=== Section Start ===
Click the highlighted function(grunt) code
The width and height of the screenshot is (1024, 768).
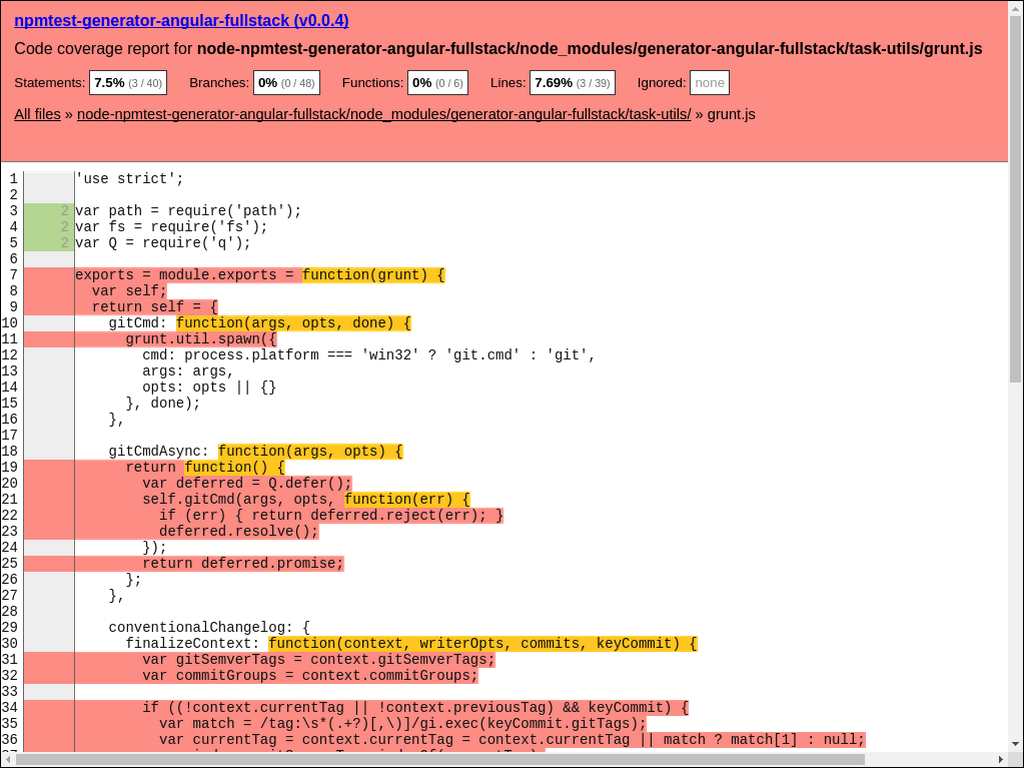[x=374, y=275]
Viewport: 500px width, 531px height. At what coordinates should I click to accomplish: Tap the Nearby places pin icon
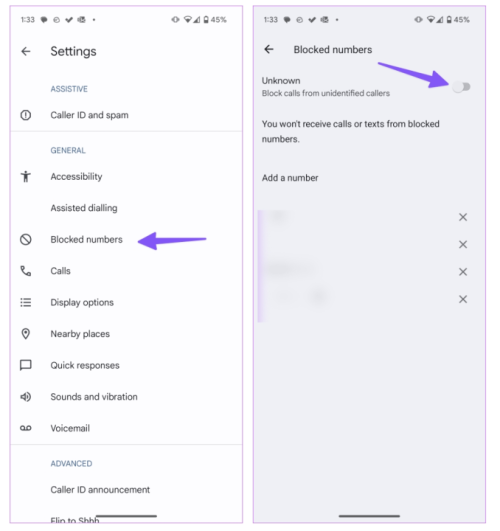click(x=26, y=334)
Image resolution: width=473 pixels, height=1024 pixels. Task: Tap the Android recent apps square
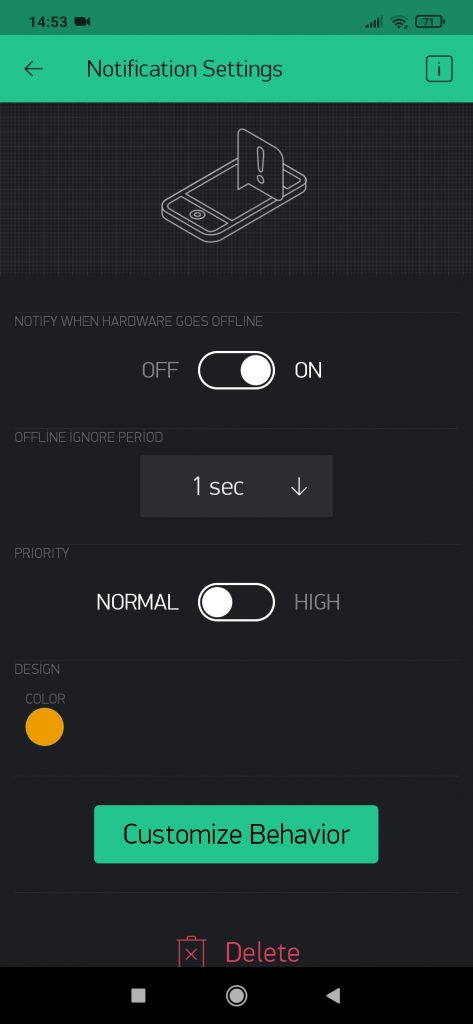(x=138, y=995)
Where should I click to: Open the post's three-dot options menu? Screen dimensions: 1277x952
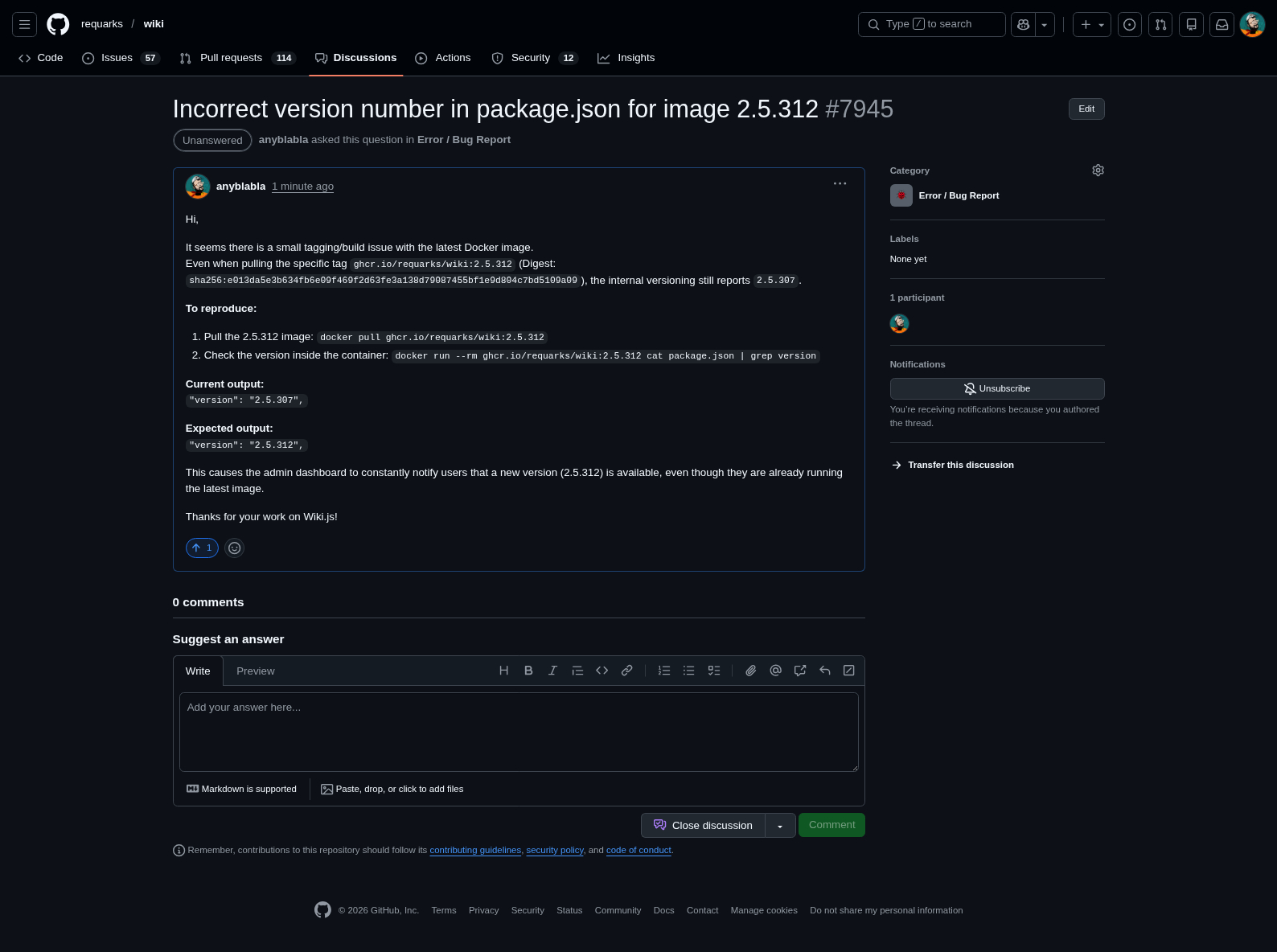point(840,184)
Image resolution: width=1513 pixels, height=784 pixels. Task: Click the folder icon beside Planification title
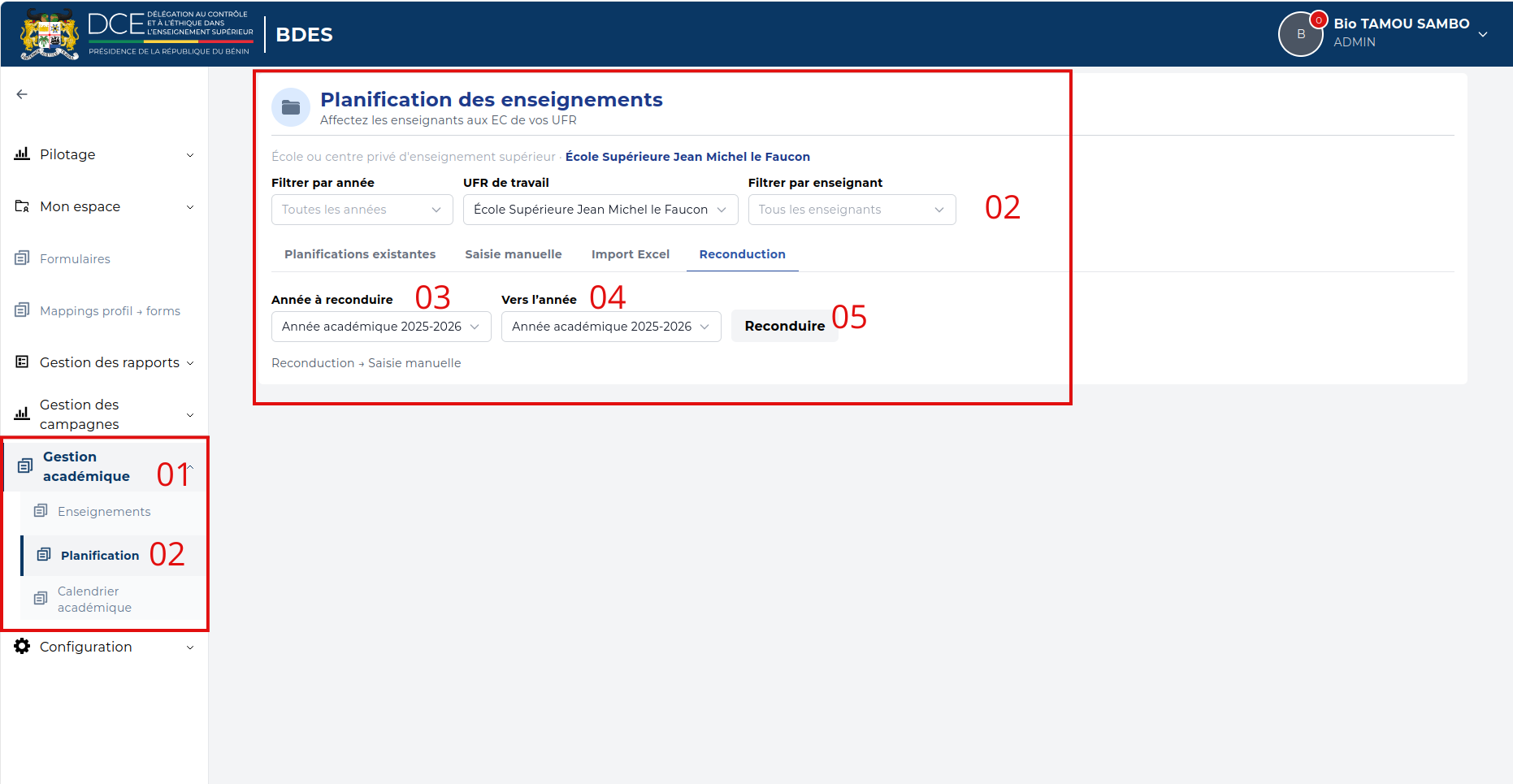click(291, 107)
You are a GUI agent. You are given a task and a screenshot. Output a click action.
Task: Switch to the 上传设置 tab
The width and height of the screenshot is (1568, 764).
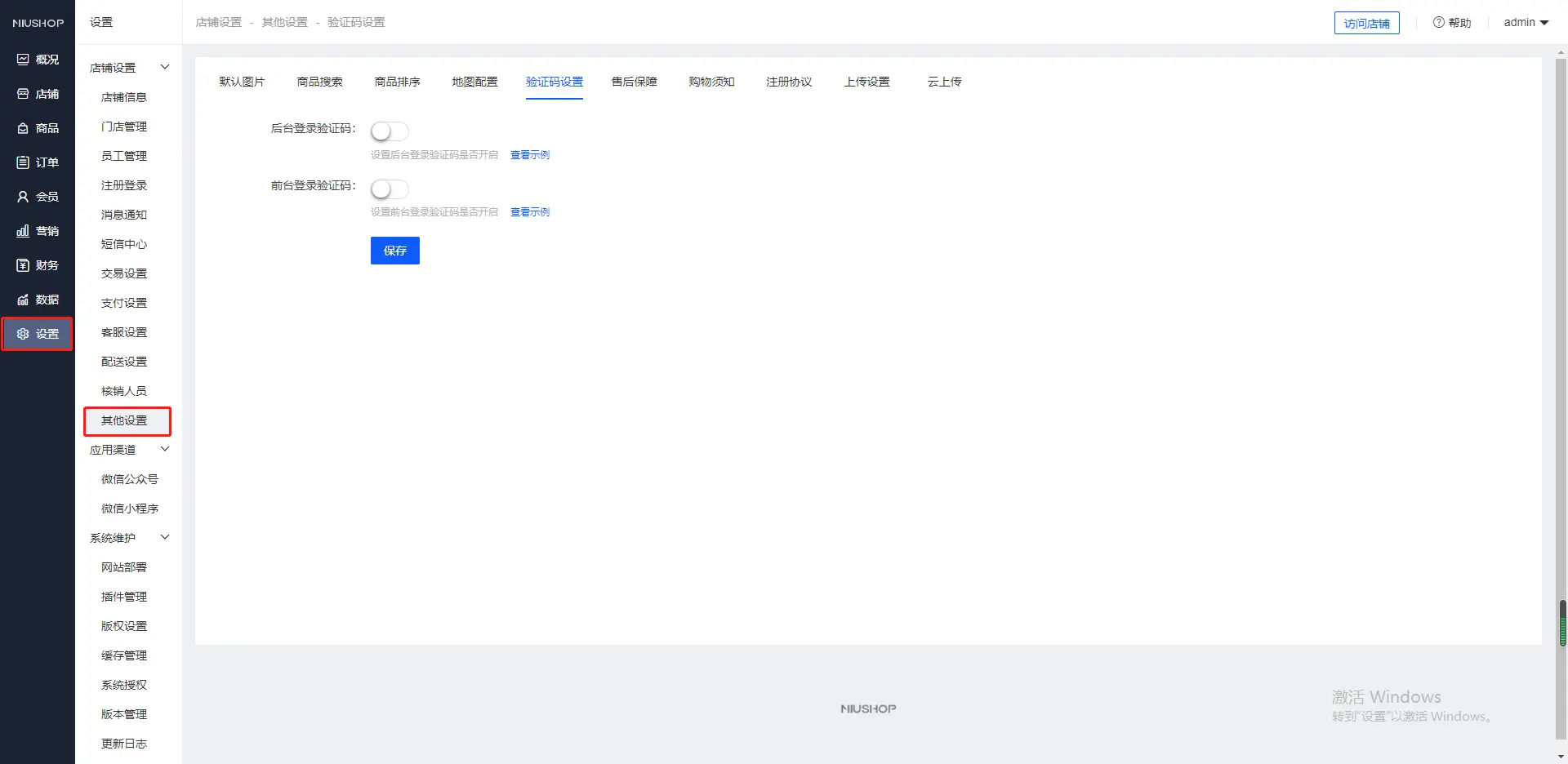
=== Section End ===
[ACTIVITY]:
The records above are to be repeated word for word, with the pictures omitted.

[ANSWER SECTION]:
Click the highlighted function(grunt) code
The width and height of the screenshot is (1024, 768).
[x=374, y=275]
Viewport: 500px width, 531px height. At what coordinates should I click to accomplish: Tap the Nearby places pin icon
click(x=26, y=334)
Image resolution: width=473 pixels, height=1024 pixels. Task: Tap the Android recent apps square
(x=138, y=995)
Where should I click to: Open the post's three-dot options menu? Screen dimensions: 1277x952
point(840,184)
Image resolution: width=1513 pixels, height=784 pixels. Task: Click the folder icon beside Planification title
click(291, 107)
You are a GUI agent. You are given a task and a screenshot. Output a click action.
Task: Switch to the 上传设置 tab
The width and height of the screenshot is (1568, 764).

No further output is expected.